Continuous production of single enantiomers at high yields by coupling single column chromatography, racemization, and nanofiltration

Abstract

A process combining single-column chromatography, racemization and solvent removal by membrane filtration to produce single enantiomers at high yields is proposed and investigated. Shortcut design methods are developed for a basic design using only a single chromatogram as input without the need for dynamic process simulation. A detailed process model is used to elucidate the role of relevant parameters and process dynamics. Experimental investigation of the process in fully coupled operation demonstrate the capability of the concept to produce single enantiomers at high yield and purity, as well as the applicability of the proposed design methods.

Introduction

Preparative chromatography is a powerful technology applied in various fields for resolving difficult separation problems. A difficult task that is particularly relevant in the pharmaceutical industry, is the production of single enantiomers at high purity. These are often produced via a classical chemical synthesis of the racemate, that is, the 50:50 mixture of the two enantiomers of a component. Since usually only one enantiomer is of therapeutic interest, this requires a subsequent separation of the racemate.

Such separation is challenging and expensive due to the extreme chemical similarity of the enantiomers. Various classical techniques are established, for example, crystallization, dynamic kinetic resolution, or chromatography. Besides this also hybrid separations that combine chromatography and crystallization with recycles were proposed for improving process performance [1], [2], [3], [4], [5]. However, due to the racemic composition of the starting material, the overall yield of enantioseparations is inherently limited to 50% only. This limitation can be overcome if an isomerization reaction, viz. racemization, of the undesired enantiomer can be included. Different corresponding concepts utilize crystallization, e.g. [6], chromatography e.g. [7], [8], or both [9]. As regards chromatography, a particular focus has been on the continuous simulated moving bed (SMB) technology. One research direction is devoted to reactive SMB processes and such with side reactors [8], [10], [11]. These concepts are particularly suited for low purity requirements. An improved performance for higher product purity, as is typical for enantiomeric products, can be achieved by SMB reactors with internally distributed reaction and separation [12], [13].

An alternative to the above approaches are reactor-separator-recycle systems. In such process chromatography is used to separate the desired enantiomer in required purity from the undesired form. The undesired enantiomer is subjected to a racemization reaction, which delivers, in equilibrium, again a racemic mixture. Together with some fresh racemic feed this mixture is recycled back to the chromatographic separation. Since chromatography causes a significant dilution, it is useful to perform a partial solvent removal before recycling the reaction product. Obviously, such concept can improve the yield of an enantiomer production up to 100%.
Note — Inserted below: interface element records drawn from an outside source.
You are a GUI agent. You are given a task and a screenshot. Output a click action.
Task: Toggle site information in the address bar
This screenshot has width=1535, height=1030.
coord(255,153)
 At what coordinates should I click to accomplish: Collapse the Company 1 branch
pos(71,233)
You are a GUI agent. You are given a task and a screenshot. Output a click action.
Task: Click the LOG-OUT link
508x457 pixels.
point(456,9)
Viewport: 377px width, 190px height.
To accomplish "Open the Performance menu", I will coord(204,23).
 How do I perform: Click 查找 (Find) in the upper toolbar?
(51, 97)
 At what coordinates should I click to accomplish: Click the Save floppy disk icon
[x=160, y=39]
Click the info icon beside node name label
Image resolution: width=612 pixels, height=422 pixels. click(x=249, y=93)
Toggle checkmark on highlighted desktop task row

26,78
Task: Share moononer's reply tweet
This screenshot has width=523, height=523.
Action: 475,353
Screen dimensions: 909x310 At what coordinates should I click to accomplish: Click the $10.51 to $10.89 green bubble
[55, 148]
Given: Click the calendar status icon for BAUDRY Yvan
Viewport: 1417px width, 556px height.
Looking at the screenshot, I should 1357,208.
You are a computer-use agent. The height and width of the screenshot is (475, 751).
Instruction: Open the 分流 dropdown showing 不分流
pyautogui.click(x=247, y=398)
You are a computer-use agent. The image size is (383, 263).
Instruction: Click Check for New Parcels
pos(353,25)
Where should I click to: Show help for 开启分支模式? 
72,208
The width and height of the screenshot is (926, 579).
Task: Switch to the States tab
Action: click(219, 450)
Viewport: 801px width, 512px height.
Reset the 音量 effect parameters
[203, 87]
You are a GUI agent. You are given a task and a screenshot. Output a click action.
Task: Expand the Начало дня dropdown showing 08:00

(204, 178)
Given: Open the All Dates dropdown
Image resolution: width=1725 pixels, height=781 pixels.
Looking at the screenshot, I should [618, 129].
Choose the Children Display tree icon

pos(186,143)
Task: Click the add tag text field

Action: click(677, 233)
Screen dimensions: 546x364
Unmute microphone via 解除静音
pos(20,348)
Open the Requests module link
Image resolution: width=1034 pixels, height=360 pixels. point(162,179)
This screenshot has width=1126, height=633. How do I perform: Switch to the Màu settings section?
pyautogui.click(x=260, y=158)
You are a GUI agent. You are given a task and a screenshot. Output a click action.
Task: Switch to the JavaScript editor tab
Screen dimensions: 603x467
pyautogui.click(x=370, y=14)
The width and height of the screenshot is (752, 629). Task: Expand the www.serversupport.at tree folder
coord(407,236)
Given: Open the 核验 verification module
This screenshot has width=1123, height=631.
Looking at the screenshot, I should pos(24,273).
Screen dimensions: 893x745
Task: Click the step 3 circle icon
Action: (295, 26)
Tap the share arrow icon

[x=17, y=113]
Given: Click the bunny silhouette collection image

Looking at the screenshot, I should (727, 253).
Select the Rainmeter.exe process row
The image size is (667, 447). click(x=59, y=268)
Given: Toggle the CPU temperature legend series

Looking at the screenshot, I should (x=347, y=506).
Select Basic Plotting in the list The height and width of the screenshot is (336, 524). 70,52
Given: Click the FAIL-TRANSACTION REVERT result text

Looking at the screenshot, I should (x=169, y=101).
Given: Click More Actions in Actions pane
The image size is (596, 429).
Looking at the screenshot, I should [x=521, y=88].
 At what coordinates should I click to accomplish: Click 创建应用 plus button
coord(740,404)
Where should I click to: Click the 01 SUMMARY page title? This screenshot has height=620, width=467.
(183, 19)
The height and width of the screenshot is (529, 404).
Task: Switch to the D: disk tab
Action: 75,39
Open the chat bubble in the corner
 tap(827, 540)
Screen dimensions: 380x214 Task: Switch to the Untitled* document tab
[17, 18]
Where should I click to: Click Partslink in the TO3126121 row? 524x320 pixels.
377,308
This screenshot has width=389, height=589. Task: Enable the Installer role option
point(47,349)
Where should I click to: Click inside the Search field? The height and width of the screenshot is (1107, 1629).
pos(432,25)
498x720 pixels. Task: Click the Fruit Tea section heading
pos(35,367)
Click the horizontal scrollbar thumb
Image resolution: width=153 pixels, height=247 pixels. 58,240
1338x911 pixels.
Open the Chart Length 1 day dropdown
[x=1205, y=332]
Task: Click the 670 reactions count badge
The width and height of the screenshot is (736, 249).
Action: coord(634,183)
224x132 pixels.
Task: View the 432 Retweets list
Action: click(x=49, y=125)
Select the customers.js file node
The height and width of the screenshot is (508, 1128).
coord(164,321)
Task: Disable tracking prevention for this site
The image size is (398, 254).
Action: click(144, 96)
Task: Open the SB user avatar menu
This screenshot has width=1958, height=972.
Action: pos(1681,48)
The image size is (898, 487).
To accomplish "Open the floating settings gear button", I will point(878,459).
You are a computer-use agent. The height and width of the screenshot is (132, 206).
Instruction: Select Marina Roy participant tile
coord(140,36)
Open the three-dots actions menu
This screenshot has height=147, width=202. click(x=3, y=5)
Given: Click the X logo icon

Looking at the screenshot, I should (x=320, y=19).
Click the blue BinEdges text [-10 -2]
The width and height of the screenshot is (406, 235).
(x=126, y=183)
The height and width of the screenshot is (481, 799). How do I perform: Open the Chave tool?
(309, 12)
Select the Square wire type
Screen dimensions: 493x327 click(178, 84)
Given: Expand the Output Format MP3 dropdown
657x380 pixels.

Bechtold et al. [8] suggested a corresponding process for enantiomer productions using SMB chromatography, an enzymatic racemization and membrane filtration for solvent removal. They proposed it also for other biotransformations. Recently Wagner et al. [14] documented a first successful experimental implementation in fully coupled operation for the production of a rare sugar, increasing the yield drastically from 25% to almost 100%. As regards enantiomer productions, several theoretical studies were performed [7], [8], [12], [15]. In particular in [5] possible economic benefits were underlined by cost savings of almost 50% for industrially relevant problems. However, so far a fully coupled implementation seems not reported.

In this work we extend the scope of this concept by using a conventional single column for the chromatographic separation. This can be an attractive alternative to SMB-based processes due to significantly lower investment costs and process complexity, respectively. Furthermore, this approach has a much higher flexibility since it allows removing additional impurities by defining corresponding waste fractions. Racemization can be performed by a homogeneous, heterogeneous, or enzymatic reaction, while solvent removal is preferably conducted by membrane filtration. It is worth noting that, to the best of our knowledge, so far only a batch-wise “decoupled” experimental implementation of a similar process based on evaporation and an additional crystallization was performed [9].

When aiming at a more attractive realization in fully coupled operation, the discontinuous nature of single-column chromatography complicates process design. The interconnections reduce the degree of freedom and prohibit an independent design of the units. Due to the distinct nonlinear dynamics of the periodically operated chromatography in combination with a recycle, a detailed design will require a correspondingly detailed dynamic model. However, simple methods for basic design are certainly also desired, since they facilitate a fast evaluation of achievable performance that might justify the efforts of a detailed design.

To address these questions, in the next section shortcut design methods are developed that require as input only a single chromatogram without the need for a detailed model of the complete process. Such model is developed subsequently for further design studies. In the following section the design methods are applied for evaluating the achievable process performance, and process dynamics are investigated using the detailed model. The final section demonstrates experimental feasibility of the process in fully coupled operation for an enantiomeric model system, as well as applicability of the design methods.